* **TASK DETAILS**
Each record that follows should be transcribed word for word.

Stored data entries:
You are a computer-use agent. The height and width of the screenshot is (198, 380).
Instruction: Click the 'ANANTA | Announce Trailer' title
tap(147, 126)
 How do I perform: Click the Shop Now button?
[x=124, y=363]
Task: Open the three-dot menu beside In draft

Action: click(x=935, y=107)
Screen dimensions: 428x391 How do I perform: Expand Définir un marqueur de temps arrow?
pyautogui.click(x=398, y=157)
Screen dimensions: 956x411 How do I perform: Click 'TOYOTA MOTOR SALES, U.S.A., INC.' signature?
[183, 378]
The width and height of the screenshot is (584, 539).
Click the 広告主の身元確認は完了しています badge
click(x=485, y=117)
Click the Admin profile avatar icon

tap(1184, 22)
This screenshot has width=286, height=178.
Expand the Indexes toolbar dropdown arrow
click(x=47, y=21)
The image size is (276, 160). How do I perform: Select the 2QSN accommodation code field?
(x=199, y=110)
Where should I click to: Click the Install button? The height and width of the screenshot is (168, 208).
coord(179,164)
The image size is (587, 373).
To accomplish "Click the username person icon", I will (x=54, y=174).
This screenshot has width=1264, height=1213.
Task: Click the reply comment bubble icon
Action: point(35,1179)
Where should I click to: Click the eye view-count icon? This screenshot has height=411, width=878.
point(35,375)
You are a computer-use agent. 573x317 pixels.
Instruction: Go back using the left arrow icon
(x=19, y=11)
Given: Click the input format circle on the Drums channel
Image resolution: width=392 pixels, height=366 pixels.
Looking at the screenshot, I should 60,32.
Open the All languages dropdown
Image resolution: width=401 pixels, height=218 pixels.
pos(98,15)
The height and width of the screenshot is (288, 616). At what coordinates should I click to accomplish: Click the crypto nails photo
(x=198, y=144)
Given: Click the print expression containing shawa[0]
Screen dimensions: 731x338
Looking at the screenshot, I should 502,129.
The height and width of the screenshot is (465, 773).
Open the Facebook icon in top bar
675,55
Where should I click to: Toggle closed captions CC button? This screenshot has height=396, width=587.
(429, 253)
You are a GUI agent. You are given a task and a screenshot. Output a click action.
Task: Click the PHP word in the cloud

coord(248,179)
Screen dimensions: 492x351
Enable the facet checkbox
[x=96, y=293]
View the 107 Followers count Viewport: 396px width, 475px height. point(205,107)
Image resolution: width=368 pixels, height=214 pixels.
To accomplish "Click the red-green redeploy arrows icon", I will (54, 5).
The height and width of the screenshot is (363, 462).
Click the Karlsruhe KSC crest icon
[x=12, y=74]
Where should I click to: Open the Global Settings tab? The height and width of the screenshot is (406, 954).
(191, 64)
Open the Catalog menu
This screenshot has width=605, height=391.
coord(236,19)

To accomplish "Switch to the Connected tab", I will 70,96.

* **YOUR RESPONSE**
You are a computer-use agent. The height and width of the screenshot is (198, 380).
Instruction: Click the 'ANANTA | Announce Trailer' title
tap(147, 126)
 How do I perform: Click the Shop Now button?
[x=124, y=363]
Task: Open the three-dot menu beside In draft

Action: click(x=935, y=107)
Screen dimensions: 428x391 How do I perform: Expand Définir un marqueur de temps arrow?
pyautogui.click(x=398, y=157)
Screen dimensions: 956x411 How do I perform: Click 'TOYOTA MOTOR SALES, U.S.A., INC.' signature?
[183, 378]
The width and height of the screenshot is (584, 539).
Click the 広告主の身元確認は完了しています badge
click(x=485, y=117)
Click the Admin profile avatar icon

tap(1184, 22)
This screenshot has width=286, height=178.
Expand the Indexes toolbar dropdown arrow
click(x=47, y=21)
The image size is (276, 160). How do I perform: Select the 2QSN accommodation code field?
(x=199, y=110)
Where should I click to: Click the Install button? The height and width of the screenshot is (168, 208).
coord(179,164)
The image size is (587, 373).
To accomplish "Click the username person icon", I will (x=54, y=174).
This screenshot has width=1264, height=1213.
Task: Click the reply comment bubble icon
Action: point(35,1179)
Where should I click to: Click the eye view-count icon? This screenshot has height=411, width=878.
point(35,375)
You are a computer-use agent. 573x317 pixels.
Instruction: Go back using the left arrow icon
(x=19, y=11)
Given: Click the input format circle on the Drums channel
Image resolution: width=392 pixels, height=366 pixels.
Looking at the screenshot, I should 60,32.
Open the All languages dropdown
Image resolution: width=401 pixels, height=218 pixels.
pos(98,15)
The height and width of the screenshot is (288, 616). At what coordinates should I click to accomplish: Click the crypto nails photo
(x=198, y=144)
Given: Click the print expression containing shawa[0]
Screen dimensions: 731x338
Looking at the screenshot, I should 502,129.
The height and width of the screenshot is (465, 773).
Open the Facebook icon in top bar
675,55
Where should I click to: Toggle closed captions CC button? This screenshot has height=396, width=587.
(429, 253)
You are a GUI agent. You are given a task and a screenshot. Output a click action.
Task: Click the PHP word in the cloud

coord(248,179)
Screen dimensions: 492x351
Enable the facet checkbox
[x=96, y=293]
View the 107 Followers count Viewport: 396px width, 475px height. point(205,107)
Image resolution: width=368 pixels, height=214 pixels.
To accomplish "Click the red-green redeploy arrows icon", I will (54, 5).
The height and width of the screenshot is (363, 462).
Click the Karlsruhe KSC crest icon
[x=12, y=74]
Where should I click to: Open the Global Settings tab? The height and width of the screenshot is (406, 954).
(191, 64)
Open the Catalog menu
This screenshot has width=605, height=391.
coord(236,19)

To accomplish "Switch to the Connected tab", I will 70,96.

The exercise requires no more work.